Vale la pena raccogliere però la descrizione dell’uso della Torre Civica fatta dal Gasparolo il quale spiega come la stessa avesse anche funzione di Campanile: infatti, oltre al castello delle campane racchiudeva gli archivi comunali e notarili, e nel “Codex Statutorum” se ne fa frequente memoria. Verso l’anno 1650 essendosi introdotto nelle sale del Campanile l’abuso del gioco dei dadi, per il quale molte persone e famiglie ebbero consistenti danni patrimoniali, il vescovo Scaglia volle togliere quell’inconveniente col proibire quel giuoco in quel luogo di sua giurisdizione come appartenente ed inerente alla chiesa.

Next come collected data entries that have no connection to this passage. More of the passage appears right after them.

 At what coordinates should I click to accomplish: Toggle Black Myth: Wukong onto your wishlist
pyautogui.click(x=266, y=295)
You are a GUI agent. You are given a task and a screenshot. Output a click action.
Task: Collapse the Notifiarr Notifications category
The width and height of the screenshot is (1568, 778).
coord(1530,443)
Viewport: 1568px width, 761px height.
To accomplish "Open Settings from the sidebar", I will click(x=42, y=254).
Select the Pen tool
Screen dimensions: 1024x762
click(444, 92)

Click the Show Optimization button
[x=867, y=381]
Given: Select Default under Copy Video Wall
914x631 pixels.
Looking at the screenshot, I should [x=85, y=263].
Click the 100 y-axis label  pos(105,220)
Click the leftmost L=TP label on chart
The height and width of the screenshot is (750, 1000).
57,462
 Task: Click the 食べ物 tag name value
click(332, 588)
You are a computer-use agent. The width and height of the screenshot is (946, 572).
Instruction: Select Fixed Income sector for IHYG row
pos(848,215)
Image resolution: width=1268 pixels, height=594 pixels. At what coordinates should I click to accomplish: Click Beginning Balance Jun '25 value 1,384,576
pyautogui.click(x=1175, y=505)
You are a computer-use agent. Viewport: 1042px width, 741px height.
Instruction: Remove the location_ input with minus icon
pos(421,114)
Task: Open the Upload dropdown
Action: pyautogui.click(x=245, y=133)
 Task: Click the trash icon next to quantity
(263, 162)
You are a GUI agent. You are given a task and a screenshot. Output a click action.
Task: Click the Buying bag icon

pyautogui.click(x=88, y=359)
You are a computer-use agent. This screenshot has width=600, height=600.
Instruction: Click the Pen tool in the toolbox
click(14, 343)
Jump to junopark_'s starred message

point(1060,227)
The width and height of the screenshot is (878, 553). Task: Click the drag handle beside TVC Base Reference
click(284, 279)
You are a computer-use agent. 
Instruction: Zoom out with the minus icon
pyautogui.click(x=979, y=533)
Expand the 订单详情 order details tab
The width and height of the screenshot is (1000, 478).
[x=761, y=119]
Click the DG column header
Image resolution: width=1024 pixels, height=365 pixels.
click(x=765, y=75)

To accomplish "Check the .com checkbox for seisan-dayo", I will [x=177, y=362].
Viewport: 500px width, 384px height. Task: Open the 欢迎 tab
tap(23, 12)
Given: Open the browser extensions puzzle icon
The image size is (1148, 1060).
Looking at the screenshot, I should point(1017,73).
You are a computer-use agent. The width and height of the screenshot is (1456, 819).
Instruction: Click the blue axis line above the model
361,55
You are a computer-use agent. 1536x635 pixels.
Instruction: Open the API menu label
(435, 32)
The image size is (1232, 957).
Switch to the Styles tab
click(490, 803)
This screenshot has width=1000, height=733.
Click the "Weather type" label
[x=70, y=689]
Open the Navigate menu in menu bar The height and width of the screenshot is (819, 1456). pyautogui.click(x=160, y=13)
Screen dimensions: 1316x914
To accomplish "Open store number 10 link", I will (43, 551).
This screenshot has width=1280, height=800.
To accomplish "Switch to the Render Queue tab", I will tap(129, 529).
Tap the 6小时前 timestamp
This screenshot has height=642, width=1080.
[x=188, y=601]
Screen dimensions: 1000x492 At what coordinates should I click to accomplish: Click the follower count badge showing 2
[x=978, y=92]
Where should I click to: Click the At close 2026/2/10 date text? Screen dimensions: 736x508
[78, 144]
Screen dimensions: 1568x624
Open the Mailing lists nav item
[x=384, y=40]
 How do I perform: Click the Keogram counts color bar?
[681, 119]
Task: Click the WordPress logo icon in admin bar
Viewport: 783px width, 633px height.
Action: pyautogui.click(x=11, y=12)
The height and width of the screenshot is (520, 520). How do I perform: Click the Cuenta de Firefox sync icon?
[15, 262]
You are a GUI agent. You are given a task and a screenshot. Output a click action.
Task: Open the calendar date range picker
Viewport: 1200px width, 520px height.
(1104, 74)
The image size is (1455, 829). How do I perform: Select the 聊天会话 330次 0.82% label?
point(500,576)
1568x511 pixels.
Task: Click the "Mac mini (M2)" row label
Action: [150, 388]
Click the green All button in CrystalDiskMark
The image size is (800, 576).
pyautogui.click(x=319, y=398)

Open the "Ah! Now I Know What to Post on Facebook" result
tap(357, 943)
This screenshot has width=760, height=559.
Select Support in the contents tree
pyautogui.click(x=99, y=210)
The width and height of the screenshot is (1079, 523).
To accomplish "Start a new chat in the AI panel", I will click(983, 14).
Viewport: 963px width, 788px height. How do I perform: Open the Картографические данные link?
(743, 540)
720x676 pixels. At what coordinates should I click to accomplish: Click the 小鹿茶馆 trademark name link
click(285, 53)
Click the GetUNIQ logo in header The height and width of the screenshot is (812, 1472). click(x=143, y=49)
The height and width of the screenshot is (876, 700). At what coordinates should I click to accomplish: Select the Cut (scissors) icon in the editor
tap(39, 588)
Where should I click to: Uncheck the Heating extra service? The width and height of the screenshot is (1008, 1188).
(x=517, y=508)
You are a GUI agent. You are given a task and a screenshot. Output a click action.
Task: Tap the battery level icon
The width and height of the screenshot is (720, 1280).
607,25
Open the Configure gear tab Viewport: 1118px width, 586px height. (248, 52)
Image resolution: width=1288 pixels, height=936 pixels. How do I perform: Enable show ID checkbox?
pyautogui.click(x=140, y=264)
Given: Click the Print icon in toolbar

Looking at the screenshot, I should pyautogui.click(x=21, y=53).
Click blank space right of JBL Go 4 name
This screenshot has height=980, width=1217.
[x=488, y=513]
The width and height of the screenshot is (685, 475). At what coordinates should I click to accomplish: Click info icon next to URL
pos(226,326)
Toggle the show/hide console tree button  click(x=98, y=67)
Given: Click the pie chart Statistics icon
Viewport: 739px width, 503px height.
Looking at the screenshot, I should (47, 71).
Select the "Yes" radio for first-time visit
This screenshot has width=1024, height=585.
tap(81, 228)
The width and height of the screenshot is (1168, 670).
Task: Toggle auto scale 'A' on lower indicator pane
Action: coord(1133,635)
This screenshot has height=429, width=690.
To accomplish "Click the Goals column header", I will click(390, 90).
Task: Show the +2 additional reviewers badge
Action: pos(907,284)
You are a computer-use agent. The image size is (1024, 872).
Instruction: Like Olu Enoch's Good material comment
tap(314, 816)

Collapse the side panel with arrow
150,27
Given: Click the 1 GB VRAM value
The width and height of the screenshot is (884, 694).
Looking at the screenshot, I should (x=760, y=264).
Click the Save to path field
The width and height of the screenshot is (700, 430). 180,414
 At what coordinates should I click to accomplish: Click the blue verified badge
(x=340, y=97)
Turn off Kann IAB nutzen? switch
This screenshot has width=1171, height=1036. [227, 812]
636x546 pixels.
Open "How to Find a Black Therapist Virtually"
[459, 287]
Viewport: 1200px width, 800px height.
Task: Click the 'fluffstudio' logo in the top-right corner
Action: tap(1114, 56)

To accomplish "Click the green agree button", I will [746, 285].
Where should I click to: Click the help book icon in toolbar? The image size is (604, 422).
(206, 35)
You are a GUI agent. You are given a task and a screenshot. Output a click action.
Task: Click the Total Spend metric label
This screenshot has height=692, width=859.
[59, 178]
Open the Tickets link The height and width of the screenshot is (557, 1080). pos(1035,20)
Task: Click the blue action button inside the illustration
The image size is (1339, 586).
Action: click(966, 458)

Quindi, sottolinea il Gasparolo, ne nacque opposizione per parte del Comune che sosteneva essere quella sala da tempo immemorabile occupata per l’archivio e per commettervi atti giuridici. Dopo varie contestazioni la questione fu ricomposta, dividendo il campanile dalla metà in giù profano, e dalla metà in su sacro e cioè appartenente alla Chiesa. Secondo il medesimo “Codex Statutorum” era proibito sulla piazza e nelle case alle donne di malavita stazionare o dimorare, sotto pena della frusta.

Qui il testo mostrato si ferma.